Where does the string "agent" appear in the records? Copy every line that contains it.

Segment Start: RECORDS FOR THE TASK

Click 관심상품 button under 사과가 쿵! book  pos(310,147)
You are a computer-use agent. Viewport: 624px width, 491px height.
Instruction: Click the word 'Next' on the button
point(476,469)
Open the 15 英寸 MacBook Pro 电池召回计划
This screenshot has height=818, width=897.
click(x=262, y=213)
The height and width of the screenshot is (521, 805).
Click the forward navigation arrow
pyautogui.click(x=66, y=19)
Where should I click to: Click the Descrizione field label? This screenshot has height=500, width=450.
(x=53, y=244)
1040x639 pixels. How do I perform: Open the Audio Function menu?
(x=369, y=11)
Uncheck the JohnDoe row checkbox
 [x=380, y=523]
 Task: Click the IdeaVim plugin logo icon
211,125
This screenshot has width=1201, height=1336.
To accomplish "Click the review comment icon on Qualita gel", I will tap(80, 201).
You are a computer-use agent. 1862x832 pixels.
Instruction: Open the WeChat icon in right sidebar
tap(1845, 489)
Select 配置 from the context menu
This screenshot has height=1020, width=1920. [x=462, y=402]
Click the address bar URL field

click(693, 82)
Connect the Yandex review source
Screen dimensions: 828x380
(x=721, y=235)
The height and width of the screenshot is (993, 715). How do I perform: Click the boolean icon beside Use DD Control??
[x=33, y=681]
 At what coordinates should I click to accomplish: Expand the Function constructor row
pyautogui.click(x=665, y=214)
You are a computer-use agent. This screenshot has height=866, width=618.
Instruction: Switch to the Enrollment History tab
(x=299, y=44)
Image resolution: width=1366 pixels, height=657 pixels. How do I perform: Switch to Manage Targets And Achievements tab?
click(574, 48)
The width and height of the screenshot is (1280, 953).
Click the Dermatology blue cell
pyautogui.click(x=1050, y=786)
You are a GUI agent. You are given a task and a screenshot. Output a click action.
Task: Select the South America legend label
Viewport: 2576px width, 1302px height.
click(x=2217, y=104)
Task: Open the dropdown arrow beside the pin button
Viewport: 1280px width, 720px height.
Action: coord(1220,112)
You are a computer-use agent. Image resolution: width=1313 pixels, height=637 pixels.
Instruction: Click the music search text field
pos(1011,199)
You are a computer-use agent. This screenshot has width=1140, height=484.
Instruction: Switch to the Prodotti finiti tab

Segment End: RECORDS FOR THE TASK

■ **FINISHED EXERCISE**
You are a computer-use agent. Viewport: 624px width, 491px height.
You are a computer-use agent. 1862x832 pixels.
You are a computer-use agent. This screenshot has height=866, width=618.
You are a GUI agent. You are given a task and a screenshot. Output a click action.
You are a computer-use agent. Image resolution: width=1313 pixels, height=637 pixels.
You are a computer-use agent. This screenshot has width=1140, height=484.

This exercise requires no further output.